An emergency protection order can last for up to 8 days and, in exceptional circumstances, extended for a further 7.

A parent or person with parental responsibility may apply for a discharge of the emergency protection order after 72 hours, providing that they were not present at the original hearing. The parent should not be given notice of the application if to do so would put the child at further risk.

It is good practice to advise parents or those with parental responsibility to seek immediate legal advice when a decision has been made to apply for the order and when an emergency protection order is served.

In a situation where a child is subject to an EPO, Children's Social Care wish to remove the child and that removal is obstructed the department can consider an application for a Recovery Order; under S50 Children Act 1989.

The decision to make an ex parte application must take account of the rights of the parent/s as well as the child although it is the rights of the child which are paramount.

A decision to apply for an emergency protection order should be taken by a team manager or above.

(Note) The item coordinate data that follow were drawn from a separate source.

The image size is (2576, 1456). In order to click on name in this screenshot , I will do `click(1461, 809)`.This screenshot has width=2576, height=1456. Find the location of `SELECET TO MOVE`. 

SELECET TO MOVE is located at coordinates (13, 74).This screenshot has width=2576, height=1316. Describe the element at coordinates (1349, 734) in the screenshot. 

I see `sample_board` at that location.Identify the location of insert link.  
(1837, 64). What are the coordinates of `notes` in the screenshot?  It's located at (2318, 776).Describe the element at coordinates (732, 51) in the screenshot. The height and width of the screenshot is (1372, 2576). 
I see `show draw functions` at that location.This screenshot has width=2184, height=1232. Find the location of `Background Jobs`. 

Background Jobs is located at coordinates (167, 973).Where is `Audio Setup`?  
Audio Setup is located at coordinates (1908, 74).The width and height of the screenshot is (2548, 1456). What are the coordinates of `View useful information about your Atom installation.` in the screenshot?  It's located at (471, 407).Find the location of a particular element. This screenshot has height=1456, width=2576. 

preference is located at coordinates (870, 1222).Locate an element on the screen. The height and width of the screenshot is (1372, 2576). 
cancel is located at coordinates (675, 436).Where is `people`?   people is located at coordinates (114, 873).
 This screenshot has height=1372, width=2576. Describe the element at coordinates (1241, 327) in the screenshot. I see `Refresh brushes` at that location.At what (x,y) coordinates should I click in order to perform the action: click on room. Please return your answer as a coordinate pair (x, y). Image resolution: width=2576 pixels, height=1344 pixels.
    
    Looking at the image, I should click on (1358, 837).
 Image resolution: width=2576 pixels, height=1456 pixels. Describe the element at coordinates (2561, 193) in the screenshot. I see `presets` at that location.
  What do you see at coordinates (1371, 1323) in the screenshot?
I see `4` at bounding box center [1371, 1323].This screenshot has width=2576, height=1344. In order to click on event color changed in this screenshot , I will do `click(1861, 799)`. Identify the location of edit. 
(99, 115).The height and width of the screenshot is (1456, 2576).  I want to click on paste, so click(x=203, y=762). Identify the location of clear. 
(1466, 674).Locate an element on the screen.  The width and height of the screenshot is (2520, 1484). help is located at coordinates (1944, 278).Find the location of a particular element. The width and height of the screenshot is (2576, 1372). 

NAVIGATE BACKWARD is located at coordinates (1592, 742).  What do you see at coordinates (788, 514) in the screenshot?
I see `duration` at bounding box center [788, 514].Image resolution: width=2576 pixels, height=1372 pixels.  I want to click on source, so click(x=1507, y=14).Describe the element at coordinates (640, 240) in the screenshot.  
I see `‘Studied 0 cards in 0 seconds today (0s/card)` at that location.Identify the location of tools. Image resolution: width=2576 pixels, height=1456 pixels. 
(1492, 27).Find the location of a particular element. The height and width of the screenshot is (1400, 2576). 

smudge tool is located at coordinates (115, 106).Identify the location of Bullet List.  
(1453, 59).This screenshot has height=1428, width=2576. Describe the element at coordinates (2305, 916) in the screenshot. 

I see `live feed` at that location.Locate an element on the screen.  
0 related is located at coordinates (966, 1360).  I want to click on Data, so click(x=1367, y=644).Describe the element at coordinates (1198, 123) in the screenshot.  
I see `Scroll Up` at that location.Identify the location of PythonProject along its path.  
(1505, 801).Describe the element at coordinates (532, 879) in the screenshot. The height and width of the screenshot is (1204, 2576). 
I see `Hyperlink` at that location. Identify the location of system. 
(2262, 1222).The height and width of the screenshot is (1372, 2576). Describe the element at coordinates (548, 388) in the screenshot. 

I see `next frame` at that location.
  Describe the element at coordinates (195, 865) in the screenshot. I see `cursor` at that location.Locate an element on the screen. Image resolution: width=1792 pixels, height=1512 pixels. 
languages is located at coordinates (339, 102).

The child's wishes and feelings are ascertained as soon as possible.

The social worker should consult with the local authority's legal services prior to applying for the order. This discussion may take place over the telephone.

The child's parents, anyone with parental responsibility, or anyone with whom the child was living prior to the emergency protection order being made, should be notified that application is to be made for an EPO unless it is not in the child's best interests to inform parents.  It will be very rare for an ex-parte application to be made.

The social worker applying for the order must have clear plans regarding the duration of the order.

All steps and decisions must be clearly recorded and placed on the child's file.

Any social worker making an application for an emergency protection order shall take such steps as are reasonably practicable to ensure that notice of the application is given to:

  • the child's parents,
  • any person who is not a parent but has parental responsibility,
  • any other person caring for the child,
  • the child, before the hearing of the application.